Could you rewrite everything from the start of the entries down to the line containing "(870, 1024)", swapping "footer" for "bottom margin" and changing nothing else?

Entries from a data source
═══
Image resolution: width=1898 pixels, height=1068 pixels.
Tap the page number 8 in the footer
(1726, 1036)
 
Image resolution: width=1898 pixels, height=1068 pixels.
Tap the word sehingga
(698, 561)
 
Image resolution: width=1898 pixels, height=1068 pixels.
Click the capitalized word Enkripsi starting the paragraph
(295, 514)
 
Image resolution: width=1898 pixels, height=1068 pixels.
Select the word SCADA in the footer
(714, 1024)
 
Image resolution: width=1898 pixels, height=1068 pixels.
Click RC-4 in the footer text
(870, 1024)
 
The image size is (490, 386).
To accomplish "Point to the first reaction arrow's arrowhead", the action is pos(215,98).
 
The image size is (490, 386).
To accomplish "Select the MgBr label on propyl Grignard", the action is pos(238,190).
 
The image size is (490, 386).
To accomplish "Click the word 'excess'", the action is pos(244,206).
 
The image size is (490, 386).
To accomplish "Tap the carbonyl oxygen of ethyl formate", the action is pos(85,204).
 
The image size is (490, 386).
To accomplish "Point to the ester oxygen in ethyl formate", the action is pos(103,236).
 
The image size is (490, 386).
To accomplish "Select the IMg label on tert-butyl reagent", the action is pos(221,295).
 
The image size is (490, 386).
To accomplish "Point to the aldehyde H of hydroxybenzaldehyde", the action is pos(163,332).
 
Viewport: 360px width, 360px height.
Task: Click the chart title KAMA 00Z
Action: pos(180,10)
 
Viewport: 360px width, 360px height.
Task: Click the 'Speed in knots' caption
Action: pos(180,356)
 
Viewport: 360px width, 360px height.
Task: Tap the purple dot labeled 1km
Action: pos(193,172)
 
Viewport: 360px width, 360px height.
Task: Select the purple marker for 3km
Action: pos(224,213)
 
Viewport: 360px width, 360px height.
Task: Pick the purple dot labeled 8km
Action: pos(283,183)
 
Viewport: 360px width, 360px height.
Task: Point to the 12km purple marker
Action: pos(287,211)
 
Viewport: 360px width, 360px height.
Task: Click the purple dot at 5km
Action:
═══
> [Written solution]
Image resolution: width=1898 pixels, height=1068 pixels.
Tap the page number 8 in the bottom margin
(1726, 1036)
 
Image resolution: width=1898 pixels, height=1068 pixels.
Tap the word sehingga
(698, 561)
 
Image resolution: width=1898 pixels, height=1068 pixels.
Click the capitalized word Enkripsi starting the paragraph
(295, 514)
 
Image resolution: width=1898 pixels, height=1068 pixels.
Select the word SCADA in the bottom margin
(714, 1024)
 
Image resolution: width=1898 pixels, height=1068 pixels.
Click RC-4 in the bottom margin text
(870, 1024)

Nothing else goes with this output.